Take cash-back cards. Some promise a set percentage back on all purchases; others reward you at different rates depending on what you buy and where you buy it. And some change those categories every quarter. You've got to be a spending ninja to maximize your payoff.
But let's not pick on cash-back cards. Many other rewards programs are just as tricky, with byzantine rules that tend to change regularly. No wonder only three in five rewards cardholders understand—or think they know—how their cards work, a J.D. Power survey found. And almost 20% of cardholders didn't redeem any rewards last year, NerdWallet reports.
If you aren't taking full advantage of the cards in your wallet, though, you could be walking away from hundreds of dollars a year. "Lots of consumers are costing themselves money by not understanding what their credit card does," says NerdWallet credit card expert Sean McQuay.
Now is an especially good time to revisit your options. The introduction of Apple Pay—the company's new mobile payment system—has led to a big push by tech companies and financial institutions to promote digital wallets, which let consumers store (and use) card information on their phones.
So which cards should make your cut? Once again MONEY has teamed with NerdWallet, sifting through thousands of credit cards to identify 14 that are best in class. We've highlighted outstanding options in five categories—cards that offer cash back and travel rewards, specialized services for students and small businesses, and the best financing terms.

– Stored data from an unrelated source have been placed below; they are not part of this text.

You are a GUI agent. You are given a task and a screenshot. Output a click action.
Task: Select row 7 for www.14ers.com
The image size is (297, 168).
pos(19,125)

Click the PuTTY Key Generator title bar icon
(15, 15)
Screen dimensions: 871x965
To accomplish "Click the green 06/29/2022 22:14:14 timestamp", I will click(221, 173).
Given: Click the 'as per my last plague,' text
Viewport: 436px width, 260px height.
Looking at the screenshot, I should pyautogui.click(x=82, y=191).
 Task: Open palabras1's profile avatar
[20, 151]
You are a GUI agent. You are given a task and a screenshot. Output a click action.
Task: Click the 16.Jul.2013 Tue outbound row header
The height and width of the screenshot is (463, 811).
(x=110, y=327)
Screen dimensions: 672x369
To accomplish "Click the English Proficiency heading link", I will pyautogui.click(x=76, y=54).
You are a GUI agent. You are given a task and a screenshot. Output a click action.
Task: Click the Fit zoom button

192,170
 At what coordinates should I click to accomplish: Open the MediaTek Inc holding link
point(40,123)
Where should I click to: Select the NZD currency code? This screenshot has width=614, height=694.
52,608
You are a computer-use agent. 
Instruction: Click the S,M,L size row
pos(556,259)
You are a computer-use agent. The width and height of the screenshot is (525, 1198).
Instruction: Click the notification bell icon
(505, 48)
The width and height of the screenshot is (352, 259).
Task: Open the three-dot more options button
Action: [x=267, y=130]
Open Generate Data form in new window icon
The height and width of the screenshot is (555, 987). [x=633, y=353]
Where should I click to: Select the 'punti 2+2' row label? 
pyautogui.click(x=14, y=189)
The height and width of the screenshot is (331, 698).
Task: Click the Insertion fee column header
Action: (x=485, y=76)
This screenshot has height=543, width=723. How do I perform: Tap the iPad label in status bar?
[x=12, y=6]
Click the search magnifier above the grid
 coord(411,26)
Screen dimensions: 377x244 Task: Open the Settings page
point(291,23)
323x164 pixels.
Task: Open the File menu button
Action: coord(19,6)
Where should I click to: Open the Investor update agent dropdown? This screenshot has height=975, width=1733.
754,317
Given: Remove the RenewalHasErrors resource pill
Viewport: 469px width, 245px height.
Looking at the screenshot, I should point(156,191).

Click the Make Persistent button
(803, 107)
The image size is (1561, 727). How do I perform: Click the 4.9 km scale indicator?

Most of our picks assume you are using cards strategically to maximize rewards, and paying off your bill each month to avoid fees and finance charges. (Most also require good credit—a score of roughly 700 or above.) Yet MONEY went one step further this year. At the top of each broad category is our "easy choice"—the best no-muss, no-fuss, no-annual-fee option. That's because while the benefits can be rich, maximizing rates and rewards is a lot of work—and not for everyone.
These are MONEY's picks:
MONEY decided the criteria to consider—including intro and regular APRs, sign-up bonuses, fees, and rewards—and then set parameters for what constituted a winner in each category (for example, lowest rate and no annual fee for student borrowing). NerdWallet plugged those terms into its database and made several suggestions for each category; it disclosed to MONEY any issuers from which it receives compensation when people apply through its site. MONEY then independently fact-checked the results and made the final decisions.